▸ What the task asks: Copy nothing but the lines from the one containing "Select the long" through the last line of the records, repeated exactly and without pictures.

Collected data:

..............................

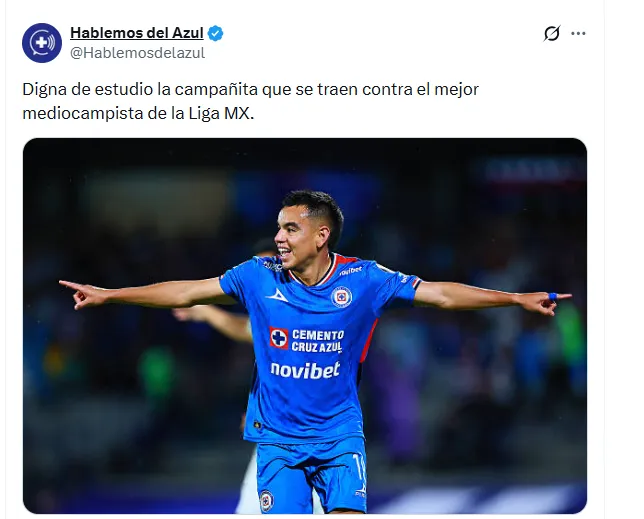Open the three-dot More options menu
Viewport: 644px width, 519px height.
(x=578, y=33)
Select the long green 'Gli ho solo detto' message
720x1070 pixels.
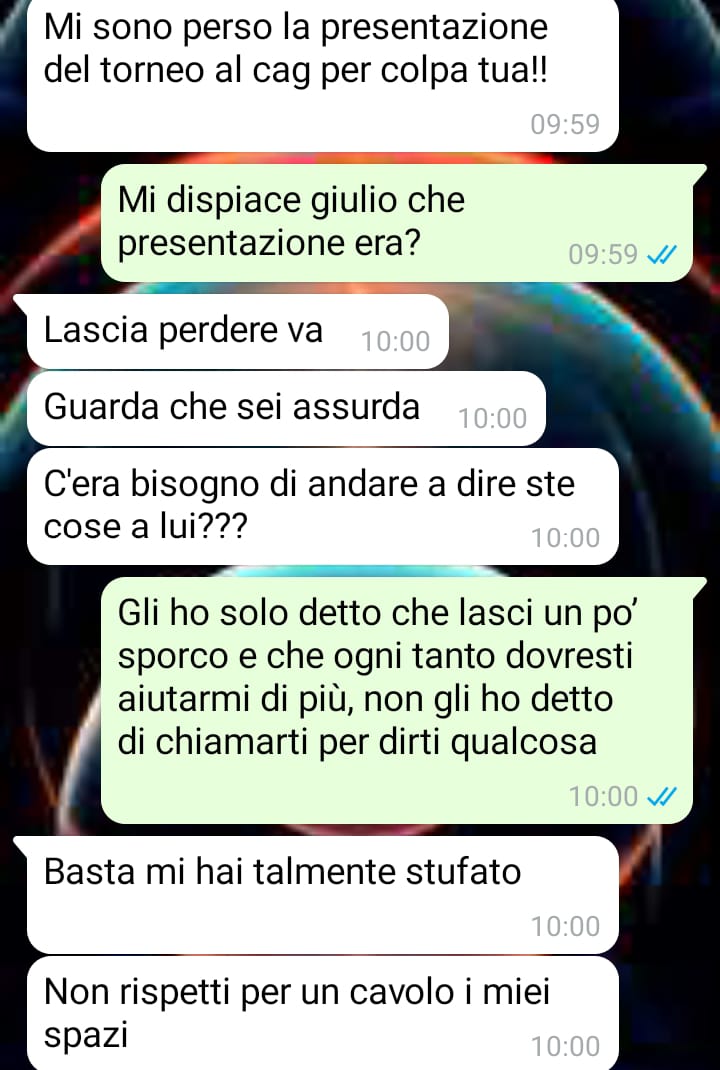click(397, 701)
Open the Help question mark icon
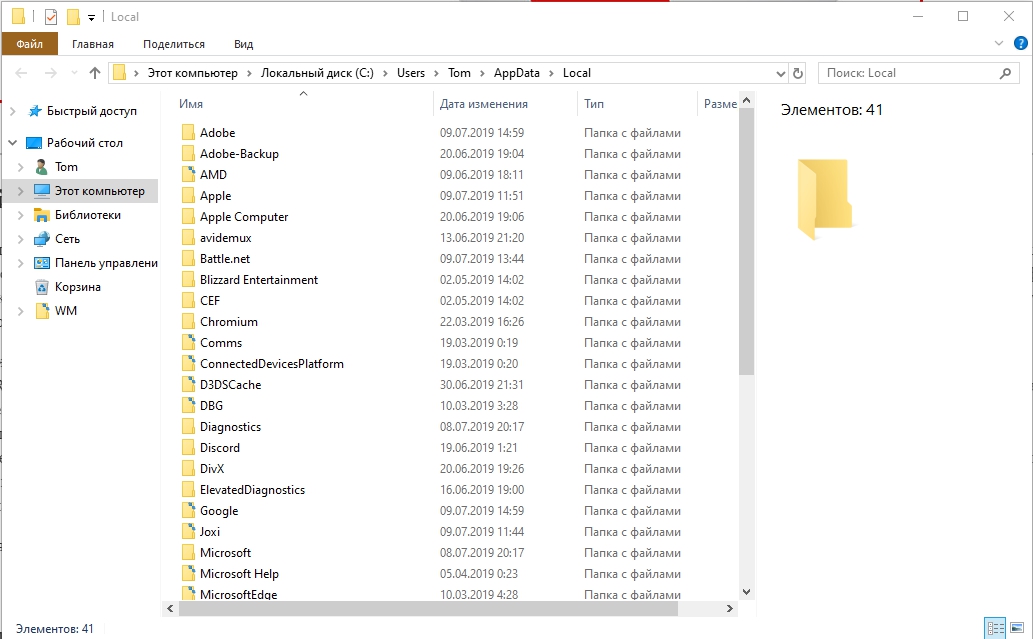Viewport: 1033px width, 639px height. (1018, 44)
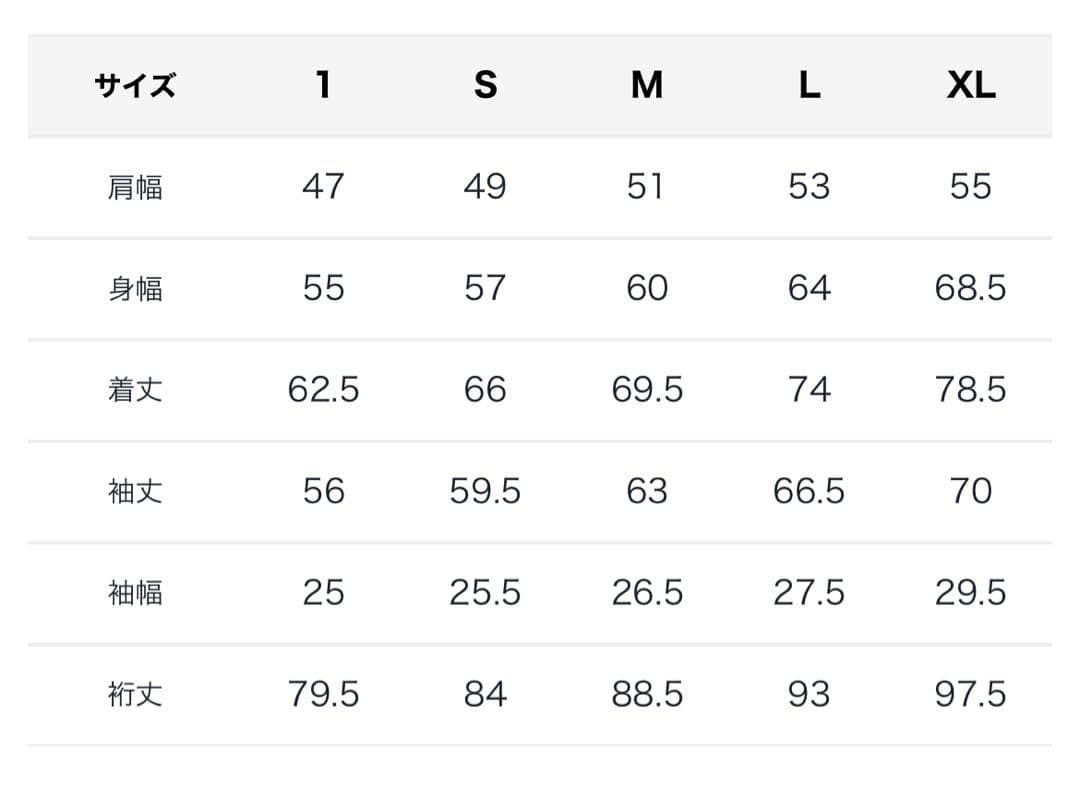Viewport: 1080px width, 786px height.
Task: Click the M size column header
Action: click(647, 86)
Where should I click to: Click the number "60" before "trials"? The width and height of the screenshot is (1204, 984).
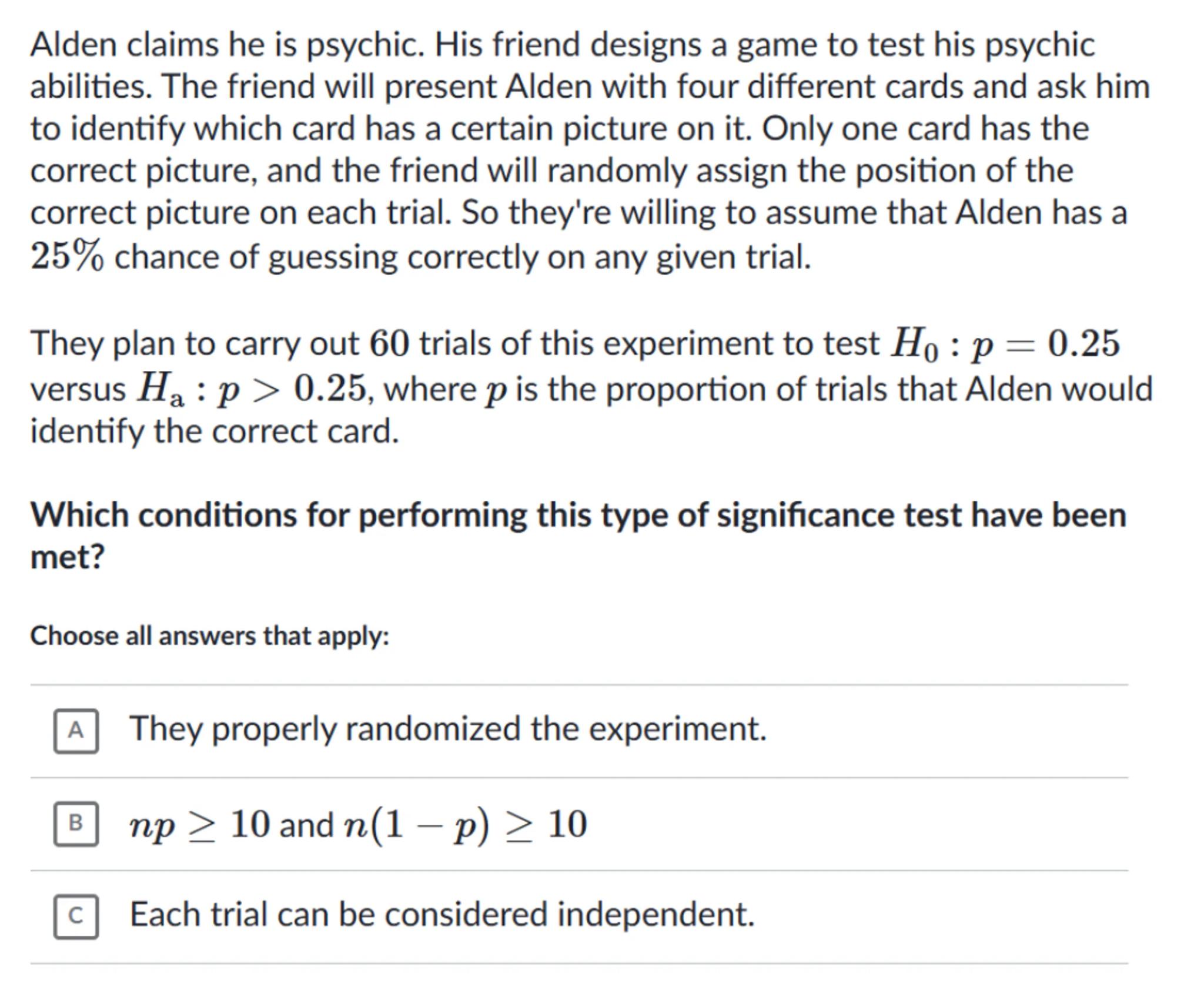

..............................

▸ Task output:
Select the long green 'Gli ho solo detto' message
720x1070 pixels.
click(397, 701)
Open the Help question mark icon
Viewport: 1033px width, 639px height. (1018, 44)
Viewport: 1080px width, 786px height.
Task: Click the M size column header
Action: click(647, 86)
Where should I click to: Click the number "60" before "trials"? The width and height of the screenshot is (1204, 984).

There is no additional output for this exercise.